Rows of pointing data –
##############################

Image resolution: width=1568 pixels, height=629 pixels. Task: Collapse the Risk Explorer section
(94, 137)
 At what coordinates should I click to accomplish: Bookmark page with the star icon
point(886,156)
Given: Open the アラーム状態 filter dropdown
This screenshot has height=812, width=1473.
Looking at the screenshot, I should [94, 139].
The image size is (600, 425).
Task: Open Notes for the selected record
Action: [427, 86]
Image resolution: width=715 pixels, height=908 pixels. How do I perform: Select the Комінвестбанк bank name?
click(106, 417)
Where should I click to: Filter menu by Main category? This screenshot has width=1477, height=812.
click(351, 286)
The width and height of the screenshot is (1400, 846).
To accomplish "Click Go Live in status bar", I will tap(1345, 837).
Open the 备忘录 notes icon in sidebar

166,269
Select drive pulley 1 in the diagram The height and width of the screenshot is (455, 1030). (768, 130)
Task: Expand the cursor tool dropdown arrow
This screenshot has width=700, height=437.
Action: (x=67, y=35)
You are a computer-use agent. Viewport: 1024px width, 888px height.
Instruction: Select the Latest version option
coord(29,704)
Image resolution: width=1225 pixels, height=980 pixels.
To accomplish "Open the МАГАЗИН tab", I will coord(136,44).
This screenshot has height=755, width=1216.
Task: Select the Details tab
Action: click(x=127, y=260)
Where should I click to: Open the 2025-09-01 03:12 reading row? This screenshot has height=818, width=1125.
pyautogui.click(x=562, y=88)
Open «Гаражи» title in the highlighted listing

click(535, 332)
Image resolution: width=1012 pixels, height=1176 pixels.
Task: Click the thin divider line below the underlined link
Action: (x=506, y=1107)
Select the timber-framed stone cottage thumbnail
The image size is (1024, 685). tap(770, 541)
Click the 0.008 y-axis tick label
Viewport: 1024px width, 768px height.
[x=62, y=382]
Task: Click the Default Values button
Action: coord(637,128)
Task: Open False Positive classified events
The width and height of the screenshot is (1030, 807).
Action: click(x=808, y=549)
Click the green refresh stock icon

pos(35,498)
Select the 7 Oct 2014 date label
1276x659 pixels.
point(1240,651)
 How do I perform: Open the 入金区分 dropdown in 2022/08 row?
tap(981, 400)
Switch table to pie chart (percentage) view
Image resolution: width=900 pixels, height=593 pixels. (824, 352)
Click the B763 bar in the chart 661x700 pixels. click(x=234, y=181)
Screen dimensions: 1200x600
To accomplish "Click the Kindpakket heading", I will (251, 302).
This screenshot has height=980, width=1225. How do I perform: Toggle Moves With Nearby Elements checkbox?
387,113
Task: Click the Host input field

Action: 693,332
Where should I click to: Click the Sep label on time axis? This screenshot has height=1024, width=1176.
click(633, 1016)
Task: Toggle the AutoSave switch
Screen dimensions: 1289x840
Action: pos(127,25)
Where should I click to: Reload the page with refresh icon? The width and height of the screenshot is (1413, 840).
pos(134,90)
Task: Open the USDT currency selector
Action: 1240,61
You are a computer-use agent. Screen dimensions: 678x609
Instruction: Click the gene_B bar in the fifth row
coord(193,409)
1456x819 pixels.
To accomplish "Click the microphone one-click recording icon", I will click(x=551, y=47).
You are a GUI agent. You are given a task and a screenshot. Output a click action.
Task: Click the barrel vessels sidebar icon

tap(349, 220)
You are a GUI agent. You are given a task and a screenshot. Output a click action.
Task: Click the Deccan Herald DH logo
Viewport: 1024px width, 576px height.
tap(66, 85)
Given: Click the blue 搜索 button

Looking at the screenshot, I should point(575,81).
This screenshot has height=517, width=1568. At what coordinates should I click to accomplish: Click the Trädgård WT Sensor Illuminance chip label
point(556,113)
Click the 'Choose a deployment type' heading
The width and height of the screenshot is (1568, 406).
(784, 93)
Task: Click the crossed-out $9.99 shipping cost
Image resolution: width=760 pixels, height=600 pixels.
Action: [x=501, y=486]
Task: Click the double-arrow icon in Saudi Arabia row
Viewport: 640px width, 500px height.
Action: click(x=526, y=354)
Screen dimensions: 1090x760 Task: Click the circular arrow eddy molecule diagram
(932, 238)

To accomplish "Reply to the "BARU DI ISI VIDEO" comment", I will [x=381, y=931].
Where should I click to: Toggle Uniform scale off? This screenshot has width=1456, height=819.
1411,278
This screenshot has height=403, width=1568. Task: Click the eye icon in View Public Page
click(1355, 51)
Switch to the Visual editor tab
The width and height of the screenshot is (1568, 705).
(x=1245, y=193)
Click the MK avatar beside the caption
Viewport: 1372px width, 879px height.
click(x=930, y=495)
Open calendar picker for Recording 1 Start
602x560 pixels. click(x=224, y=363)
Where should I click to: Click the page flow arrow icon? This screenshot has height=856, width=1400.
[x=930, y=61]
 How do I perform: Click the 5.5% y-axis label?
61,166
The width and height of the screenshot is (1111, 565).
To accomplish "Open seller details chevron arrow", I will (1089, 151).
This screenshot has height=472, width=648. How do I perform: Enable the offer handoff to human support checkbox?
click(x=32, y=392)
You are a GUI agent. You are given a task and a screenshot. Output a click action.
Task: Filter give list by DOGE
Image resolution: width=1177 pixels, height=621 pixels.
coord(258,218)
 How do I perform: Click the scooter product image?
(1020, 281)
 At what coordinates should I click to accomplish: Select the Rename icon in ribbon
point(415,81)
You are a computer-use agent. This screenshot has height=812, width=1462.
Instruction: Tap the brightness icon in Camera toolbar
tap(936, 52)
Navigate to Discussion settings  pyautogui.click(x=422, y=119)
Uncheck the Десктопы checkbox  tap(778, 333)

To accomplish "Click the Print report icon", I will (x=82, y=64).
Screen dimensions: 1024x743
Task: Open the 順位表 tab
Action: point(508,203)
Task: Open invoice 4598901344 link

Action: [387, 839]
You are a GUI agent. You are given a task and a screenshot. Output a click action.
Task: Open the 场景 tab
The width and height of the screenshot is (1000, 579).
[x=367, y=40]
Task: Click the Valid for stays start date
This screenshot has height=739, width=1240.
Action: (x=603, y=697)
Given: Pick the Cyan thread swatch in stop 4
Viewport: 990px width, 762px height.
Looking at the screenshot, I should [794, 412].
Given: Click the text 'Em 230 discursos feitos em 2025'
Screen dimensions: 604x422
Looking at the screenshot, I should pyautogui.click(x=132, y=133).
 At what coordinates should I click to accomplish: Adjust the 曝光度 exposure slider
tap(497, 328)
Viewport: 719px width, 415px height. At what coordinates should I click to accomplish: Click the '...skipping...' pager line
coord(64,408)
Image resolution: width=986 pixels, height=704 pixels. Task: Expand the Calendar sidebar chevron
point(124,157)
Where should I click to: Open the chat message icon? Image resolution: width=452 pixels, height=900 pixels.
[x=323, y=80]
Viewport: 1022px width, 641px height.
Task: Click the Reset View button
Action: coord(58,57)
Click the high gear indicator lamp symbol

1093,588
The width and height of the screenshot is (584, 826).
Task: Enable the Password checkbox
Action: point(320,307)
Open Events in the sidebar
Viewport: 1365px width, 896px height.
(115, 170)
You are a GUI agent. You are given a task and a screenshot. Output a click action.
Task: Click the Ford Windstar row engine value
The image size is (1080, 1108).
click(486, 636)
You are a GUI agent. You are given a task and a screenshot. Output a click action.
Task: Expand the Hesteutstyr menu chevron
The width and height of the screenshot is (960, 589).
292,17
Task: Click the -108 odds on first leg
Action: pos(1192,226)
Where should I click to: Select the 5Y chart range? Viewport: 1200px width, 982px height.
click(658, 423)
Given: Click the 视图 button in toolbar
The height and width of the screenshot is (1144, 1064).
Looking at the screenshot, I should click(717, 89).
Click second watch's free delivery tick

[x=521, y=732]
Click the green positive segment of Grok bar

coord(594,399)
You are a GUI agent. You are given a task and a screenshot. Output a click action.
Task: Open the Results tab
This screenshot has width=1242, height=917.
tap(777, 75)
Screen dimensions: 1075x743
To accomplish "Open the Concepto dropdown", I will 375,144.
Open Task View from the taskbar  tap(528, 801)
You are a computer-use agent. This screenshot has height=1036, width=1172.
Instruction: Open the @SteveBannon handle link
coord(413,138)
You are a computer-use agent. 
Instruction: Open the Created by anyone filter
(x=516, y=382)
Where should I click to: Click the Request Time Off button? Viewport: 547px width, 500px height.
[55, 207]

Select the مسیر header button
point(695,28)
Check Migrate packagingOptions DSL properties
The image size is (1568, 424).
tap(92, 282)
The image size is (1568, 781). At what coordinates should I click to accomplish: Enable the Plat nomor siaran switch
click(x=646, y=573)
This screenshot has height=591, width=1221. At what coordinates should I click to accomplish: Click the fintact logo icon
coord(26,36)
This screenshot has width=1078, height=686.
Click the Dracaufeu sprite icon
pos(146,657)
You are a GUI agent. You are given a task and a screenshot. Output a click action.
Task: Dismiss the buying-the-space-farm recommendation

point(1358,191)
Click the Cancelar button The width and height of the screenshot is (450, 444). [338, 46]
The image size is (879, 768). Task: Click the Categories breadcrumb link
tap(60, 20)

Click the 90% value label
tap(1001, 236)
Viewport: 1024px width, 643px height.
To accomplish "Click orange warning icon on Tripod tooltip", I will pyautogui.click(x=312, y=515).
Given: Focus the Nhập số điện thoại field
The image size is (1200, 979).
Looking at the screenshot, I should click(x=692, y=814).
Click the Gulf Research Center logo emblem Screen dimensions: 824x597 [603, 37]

##############################

Stated task – Turn the entries starting at the line containing "Click the 'Choose a deployment type' heading" and ending at the line containing "Action: [x=501, y=486]" into a JSON list of strings, one string per line, with blank lines left out.

Written response –
[
  "Click the 'Choose a deployment type' heading",
  "The width and height of the screenshot is (1568, 406).",
  "(784, 93)",
  "Task: Click the crossed-out $9.99 shipping cost",
  "Image resolution: width=760 pixels, height=600 pixels.",
  "Action: [x=501, y=486]"
]